Implications for policy and practice
The study underscores the interconnected challenges in newborn care, emphasising the need for a holistic and collaborative approach from healthcare authorities, policy-makers, communities and healthcare professionals.
Comprehensive maternal and community education, strengthening healthcare facility infrastructure, ensuring drug and equipment availability, and specialised training for healthcare providers are crucial policy and practice implications.
Improving transportation options, particularly in rural contexts, and enforcing strict laws on TBAs are essential steps to address delays and reduce neonatal mortality.
Priorities for future research
Future research should focus on further analysing neonatal deaths in private facilities, conducting comparative investigations in Luuka district and exploring the effectiveness of interventions aimed at reducing delays and improving neonatal care.
Research on the impact of cultural and social dynamics on care-seeking behaviours, as well as the effectiveness of community engagement through CHWs, could provide valuable insights.
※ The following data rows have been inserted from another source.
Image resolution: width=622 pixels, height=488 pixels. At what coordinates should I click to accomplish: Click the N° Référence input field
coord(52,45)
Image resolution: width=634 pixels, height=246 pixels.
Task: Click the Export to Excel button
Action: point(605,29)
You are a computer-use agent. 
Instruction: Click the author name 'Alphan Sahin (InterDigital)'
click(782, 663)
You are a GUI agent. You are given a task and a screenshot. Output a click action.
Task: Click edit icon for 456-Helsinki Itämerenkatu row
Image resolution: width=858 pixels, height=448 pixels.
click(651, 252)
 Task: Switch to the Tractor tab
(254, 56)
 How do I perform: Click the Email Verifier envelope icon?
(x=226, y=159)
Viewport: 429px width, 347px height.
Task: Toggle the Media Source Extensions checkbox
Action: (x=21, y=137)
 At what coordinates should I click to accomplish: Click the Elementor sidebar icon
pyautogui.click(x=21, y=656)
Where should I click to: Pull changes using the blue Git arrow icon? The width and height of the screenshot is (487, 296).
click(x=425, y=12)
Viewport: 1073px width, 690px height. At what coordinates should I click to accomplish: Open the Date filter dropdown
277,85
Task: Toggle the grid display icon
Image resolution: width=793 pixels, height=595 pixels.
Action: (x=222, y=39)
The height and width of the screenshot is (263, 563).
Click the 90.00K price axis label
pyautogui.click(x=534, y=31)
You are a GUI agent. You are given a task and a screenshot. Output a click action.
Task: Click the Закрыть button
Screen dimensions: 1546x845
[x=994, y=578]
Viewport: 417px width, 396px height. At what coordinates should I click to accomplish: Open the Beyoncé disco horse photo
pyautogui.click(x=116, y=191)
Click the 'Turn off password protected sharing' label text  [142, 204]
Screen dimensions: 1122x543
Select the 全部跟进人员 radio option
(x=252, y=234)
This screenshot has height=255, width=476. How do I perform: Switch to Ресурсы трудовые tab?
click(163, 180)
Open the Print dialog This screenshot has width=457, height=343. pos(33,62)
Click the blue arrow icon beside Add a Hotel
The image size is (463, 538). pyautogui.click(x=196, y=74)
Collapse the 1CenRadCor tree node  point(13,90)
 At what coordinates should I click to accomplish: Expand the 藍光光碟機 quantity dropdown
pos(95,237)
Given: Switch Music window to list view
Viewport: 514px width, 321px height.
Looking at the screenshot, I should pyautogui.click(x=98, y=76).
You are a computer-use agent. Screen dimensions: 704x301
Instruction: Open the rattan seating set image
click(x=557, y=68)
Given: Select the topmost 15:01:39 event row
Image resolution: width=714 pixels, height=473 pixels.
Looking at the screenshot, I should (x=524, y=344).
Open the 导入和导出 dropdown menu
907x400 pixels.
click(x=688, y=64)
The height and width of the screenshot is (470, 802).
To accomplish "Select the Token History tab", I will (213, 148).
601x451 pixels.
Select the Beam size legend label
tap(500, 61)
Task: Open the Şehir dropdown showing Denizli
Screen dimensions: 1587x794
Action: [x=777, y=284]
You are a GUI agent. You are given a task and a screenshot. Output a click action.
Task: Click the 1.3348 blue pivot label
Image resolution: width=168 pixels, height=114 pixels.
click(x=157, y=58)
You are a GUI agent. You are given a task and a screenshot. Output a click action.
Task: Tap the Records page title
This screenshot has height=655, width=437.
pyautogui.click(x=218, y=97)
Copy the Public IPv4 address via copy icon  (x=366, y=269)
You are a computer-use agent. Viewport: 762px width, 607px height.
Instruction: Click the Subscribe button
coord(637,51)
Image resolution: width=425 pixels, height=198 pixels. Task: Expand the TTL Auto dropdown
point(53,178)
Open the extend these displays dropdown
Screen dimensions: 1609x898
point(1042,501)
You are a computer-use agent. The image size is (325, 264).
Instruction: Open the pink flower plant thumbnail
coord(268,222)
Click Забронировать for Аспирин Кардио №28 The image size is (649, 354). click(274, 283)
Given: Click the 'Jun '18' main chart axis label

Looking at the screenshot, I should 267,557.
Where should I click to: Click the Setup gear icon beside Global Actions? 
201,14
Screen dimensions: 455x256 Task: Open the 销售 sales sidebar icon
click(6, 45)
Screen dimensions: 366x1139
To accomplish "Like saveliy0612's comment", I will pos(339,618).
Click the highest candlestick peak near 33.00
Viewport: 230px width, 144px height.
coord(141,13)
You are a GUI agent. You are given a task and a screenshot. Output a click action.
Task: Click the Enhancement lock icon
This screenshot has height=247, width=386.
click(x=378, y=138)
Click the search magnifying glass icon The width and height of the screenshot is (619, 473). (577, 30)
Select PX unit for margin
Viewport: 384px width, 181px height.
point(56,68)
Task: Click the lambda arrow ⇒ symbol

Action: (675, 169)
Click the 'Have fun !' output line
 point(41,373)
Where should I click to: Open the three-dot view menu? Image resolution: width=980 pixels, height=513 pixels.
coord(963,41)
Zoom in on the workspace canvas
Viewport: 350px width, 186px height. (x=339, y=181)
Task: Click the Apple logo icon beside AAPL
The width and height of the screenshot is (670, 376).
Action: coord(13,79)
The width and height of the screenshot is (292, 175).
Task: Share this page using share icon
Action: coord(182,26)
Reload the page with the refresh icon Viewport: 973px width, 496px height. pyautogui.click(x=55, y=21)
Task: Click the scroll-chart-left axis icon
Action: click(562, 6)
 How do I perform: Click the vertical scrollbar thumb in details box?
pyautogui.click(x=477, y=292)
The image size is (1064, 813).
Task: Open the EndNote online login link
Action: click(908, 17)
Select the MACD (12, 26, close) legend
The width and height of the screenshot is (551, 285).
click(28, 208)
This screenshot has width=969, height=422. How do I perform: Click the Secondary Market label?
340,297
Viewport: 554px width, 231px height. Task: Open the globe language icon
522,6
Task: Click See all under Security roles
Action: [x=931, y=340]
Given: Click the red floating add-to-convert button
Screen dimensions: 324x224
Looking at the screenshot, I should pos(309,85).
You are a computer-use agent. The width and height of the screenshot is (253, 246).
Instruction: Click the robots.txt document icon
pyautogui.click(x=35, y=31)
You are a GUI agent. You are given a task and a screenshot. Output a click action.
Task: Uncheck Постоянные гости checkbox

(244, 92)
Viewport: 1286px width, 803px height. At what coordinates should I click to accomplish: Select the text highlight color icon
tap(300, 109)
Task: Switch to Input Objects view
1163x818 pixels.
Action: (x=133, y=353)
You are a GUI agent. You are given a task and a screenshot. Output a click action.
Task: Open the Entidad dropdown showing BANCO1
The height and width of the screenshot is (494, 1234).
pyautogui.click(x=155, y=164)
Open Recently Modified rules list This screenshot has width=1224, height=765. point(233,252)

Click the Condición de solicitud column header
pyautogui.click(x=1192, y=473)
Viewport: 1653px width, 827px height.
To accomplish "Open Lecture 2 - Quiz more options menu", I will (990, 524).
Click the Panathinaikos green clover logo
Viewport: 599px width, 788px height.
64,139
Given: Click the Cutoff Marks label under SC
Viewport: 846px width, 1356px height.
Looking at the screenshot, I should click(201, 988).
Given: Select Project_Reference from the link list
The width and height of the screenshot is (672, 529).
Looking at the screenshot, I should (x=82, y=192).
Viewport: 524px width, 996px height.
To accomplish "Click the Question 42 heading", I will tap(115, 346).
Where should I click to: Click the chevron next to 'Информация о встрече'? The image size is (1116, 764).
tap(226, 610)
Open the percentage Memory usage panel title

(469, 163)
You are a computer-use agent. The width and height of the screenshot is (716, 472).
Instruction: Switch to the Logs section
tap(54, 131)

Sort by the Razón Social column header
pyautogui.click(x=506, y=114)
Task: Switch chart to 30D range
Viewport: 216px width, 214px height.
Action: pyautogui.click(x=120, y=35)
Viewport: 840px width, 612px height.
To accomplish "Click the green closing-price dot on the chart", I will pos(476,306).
Continued examination of healthcare infrastructure, quality control in private facilities, and the impact of maternal and community education programmes on care-seeking behaviours should be prioritised for a comprehensive understanding and sustainable interventions.
Conclusion
This study underscores the multifaceted nature of delays in newborn care within the district. The identified challenges are interconnected and addressing them requires a holistic and collaborative effort from healthcare authorities, policy-makers, communities and healthcare professionals. To address these challenges and mitigate delays in newborn care, a multipronged approach is warranted. First and foremost, there is an urgent need for comprehensive maternal and community education to raise awareness about the importance of timely care-seeking and the dangers of relying solely on traditional remedies. Strengthening healthcare facility infrastructure, ensuring the availability of essential drugs and supplies, and investing in specialised training for healthcare providers are crucial steps towards improving the quality of newborn care. By addressing delays at both the community and facility levels, comprehensive interventions can significantly contribute to reducing neonatal mortality in these settings.